What I thought was going to be the main storyline, the hunt for Kirsten's killer that started up in the last book, began the story well but was then dropped until the last 50 pages, where it was wrapped up in a wham-bam fashion almost as an afterthought.

In between, we have a mish-mash of things falling into one of two categories. There is tiresome formula. Rachel has troubles with yet another boyfriend. Anyone surprised?...no. Al jerks Rachel around? Anyone surprised?...no. Rachel and Ivy have trouble defining their relationship. Anyone surprised?...well, only in the sense that I thought they finally put this one to rest in the last volume.

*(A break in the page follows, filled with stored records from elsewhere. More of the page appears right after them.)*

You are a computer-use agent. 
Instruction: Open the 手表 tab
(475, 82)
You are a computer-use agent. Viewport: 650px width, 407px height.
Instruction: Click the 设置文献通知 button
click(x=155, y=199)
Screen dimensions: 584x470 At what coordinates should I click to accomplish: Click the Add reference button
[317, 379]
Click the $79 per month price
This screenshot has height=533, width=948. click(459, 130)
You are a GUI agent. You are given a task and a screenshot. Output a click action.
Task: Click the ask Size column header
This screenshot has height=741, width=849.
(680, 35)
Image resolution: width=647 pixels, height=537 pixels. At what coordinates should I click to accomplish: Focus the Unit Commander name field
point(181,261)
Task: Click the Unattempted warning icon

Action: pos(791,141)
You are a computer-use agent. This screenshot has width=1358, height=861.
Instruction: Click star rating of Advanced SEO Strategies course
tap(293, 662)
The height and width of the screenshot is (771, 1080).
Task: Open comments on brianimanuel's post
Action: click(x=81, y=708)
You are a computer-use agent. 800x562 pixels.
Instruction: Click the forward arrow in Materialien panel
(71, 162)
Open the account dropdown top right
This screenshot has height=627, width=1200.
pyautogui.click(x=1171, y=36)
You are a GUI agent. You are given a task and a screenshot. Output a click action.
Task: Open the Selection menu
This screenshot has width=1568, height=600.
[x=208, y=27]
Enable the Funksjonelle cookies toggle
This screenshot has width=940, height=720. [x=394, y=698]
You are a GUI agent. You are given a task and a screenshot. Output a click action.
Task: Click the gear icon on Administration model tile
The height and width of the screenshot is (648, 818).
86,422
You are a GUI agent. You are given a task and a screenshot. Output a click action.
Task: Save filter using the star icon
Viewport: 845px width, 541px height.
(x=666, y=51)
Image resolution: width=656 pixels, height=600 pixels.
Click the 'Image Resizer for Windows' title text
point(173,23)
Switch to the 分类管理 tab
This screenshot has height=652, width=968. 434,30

The other category is things that seem to come out of left field. Without giving too much away in spoilers...Rachel suffers some serious public relations problems. This is not particularly surprising given what she's had to do over the stories. What is a "huh?!?" moment is that she takes this lying down, almost like she's bought into the "demon marks = black witch" concept. That's so out of character it's just jarring to the reader.

The second "where did this come from?" thing is the whole Pierce subplot. Did I miss a book; is this really #8? (no) It's dropped in like we've known about it for six volumes already.

I hope that the next volume in this series gets back on track. Otherwise, this series won't hold my attention very long--we've seen similar series implode.